[SOURCE DATA]
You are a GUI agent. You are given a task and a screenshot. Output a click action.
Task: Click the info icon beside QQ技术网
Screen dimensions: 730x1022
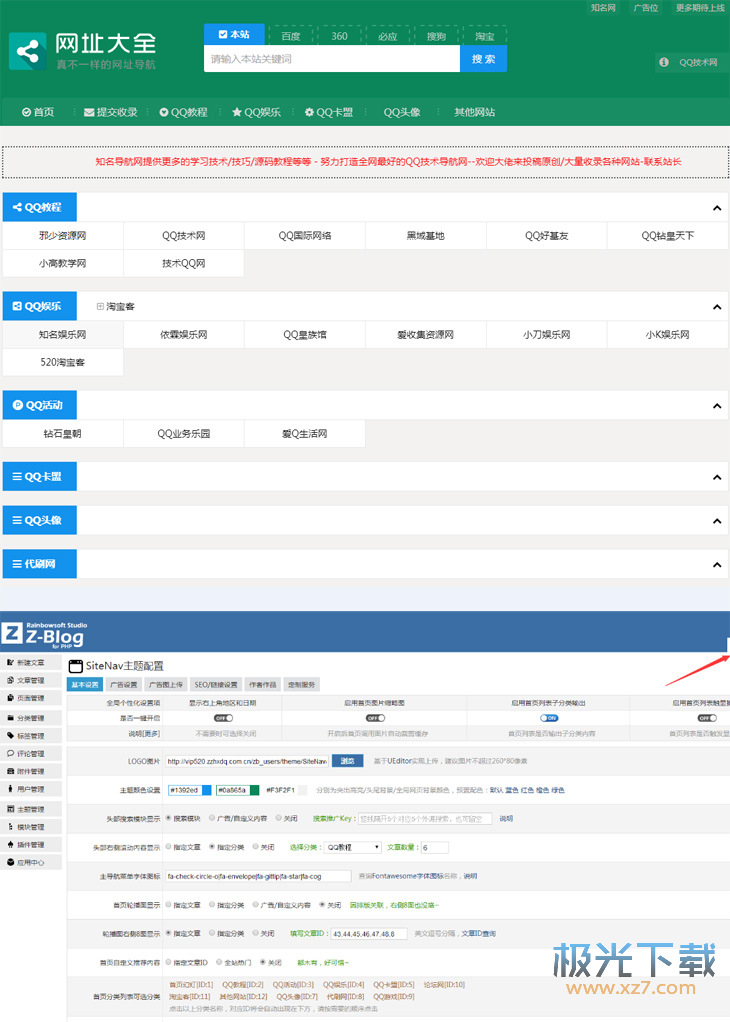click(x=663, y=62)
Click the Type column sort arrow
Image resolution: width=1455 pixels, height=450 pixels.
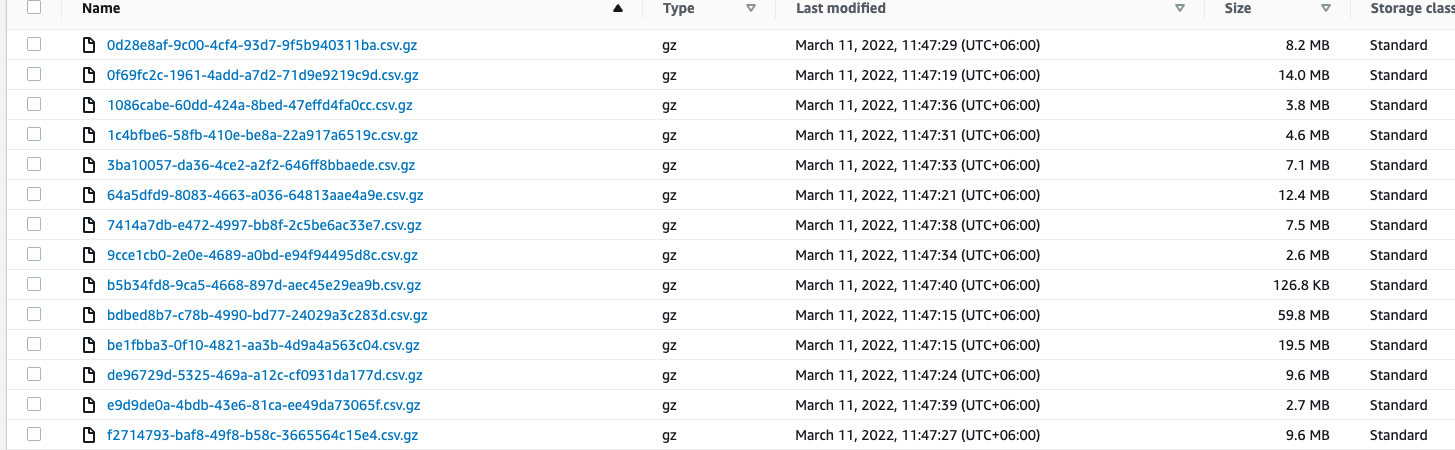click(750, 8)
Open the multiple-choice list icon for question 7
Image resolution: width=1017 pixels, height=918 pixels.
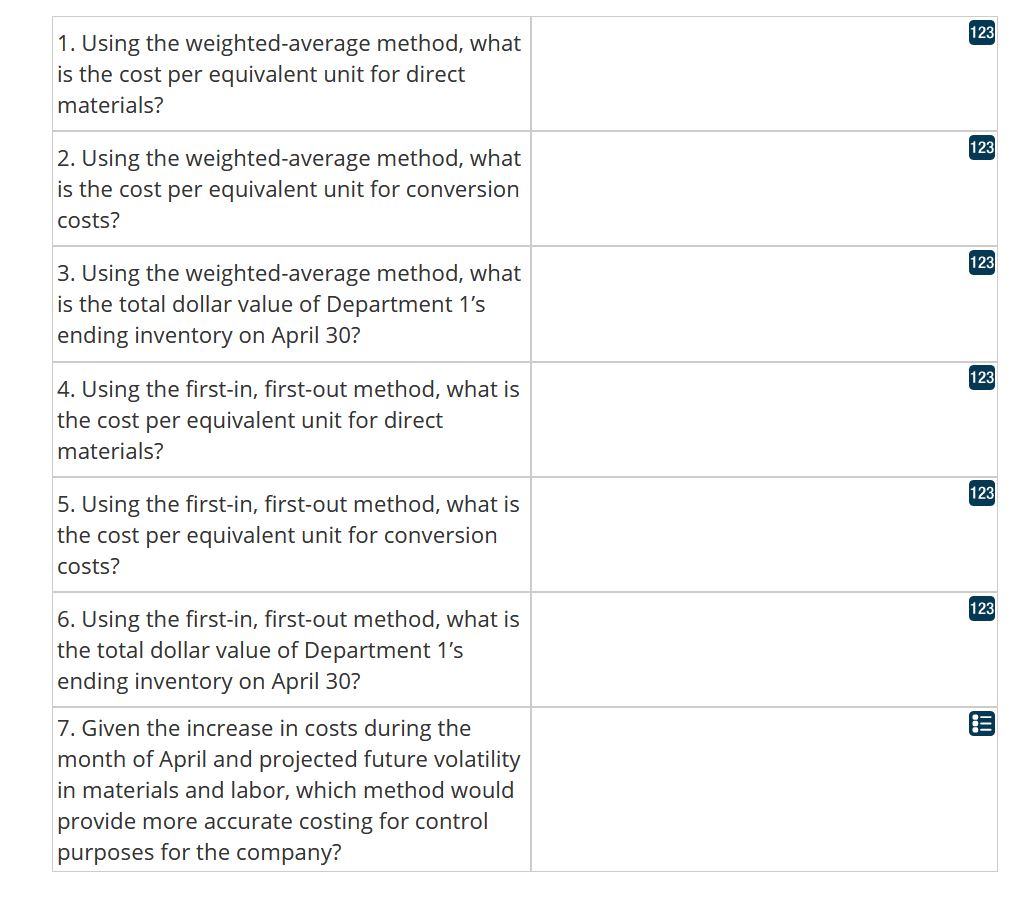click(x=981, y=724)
[/SOURCE DATA]
[SOURCE DATA]
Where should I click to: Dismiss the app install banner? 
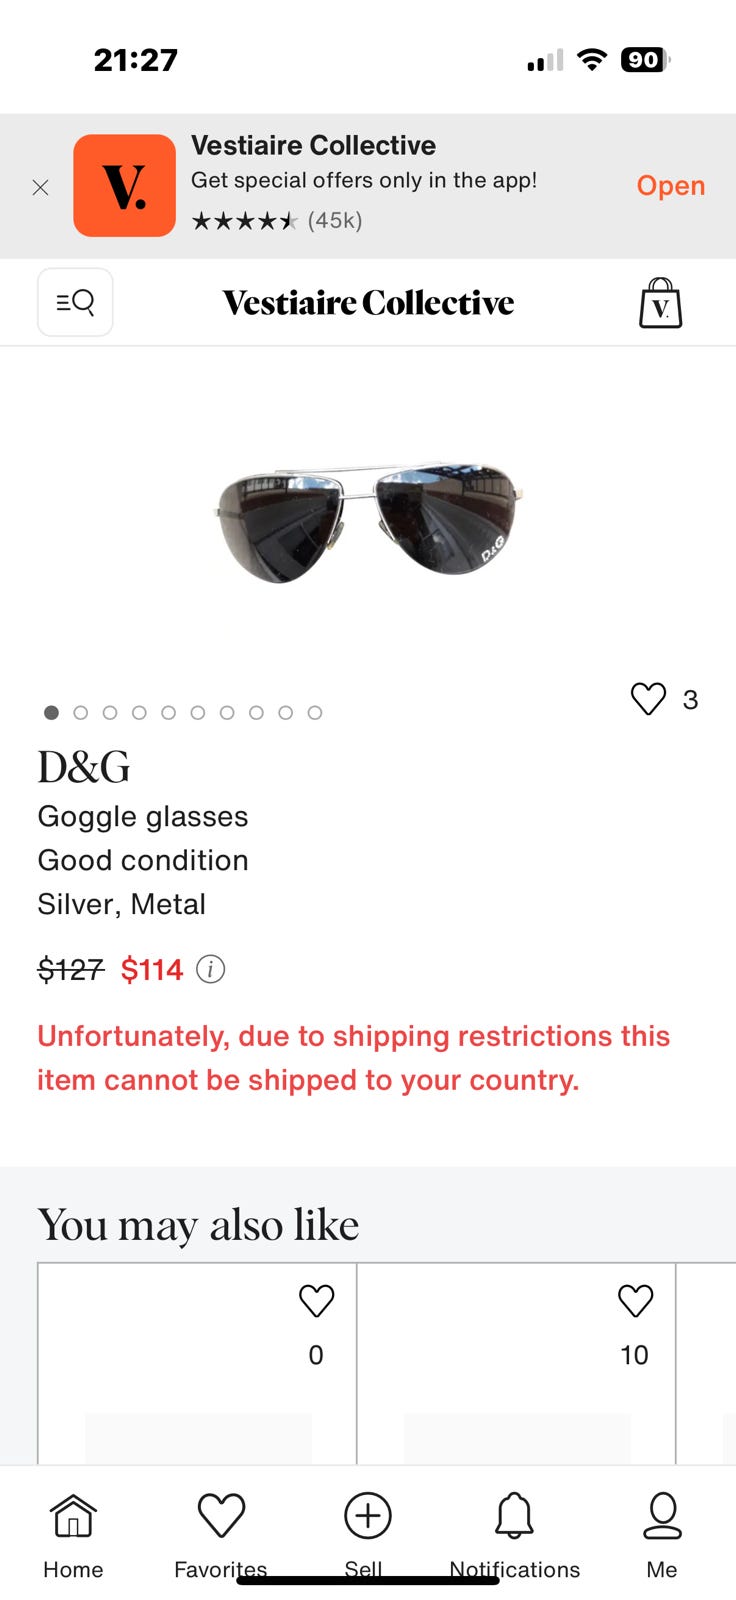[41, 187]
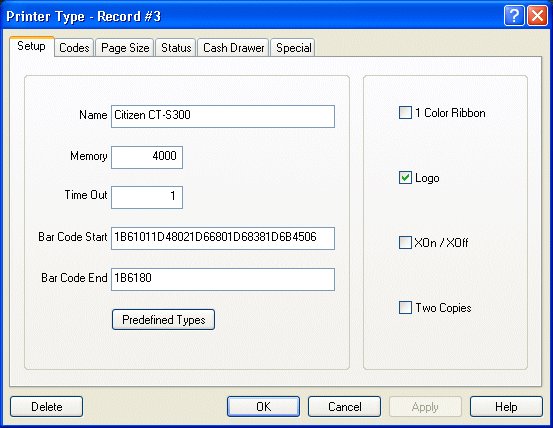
[/SOURCE DATA]
_PROBLEM STATEMENT_.
Each line in the records above that contains the word "icon" must be copied.

_RESULT OF THE TASK_.
Task: Click the info icon beside QQ技术网
Open the multiple-choice list icon for question 7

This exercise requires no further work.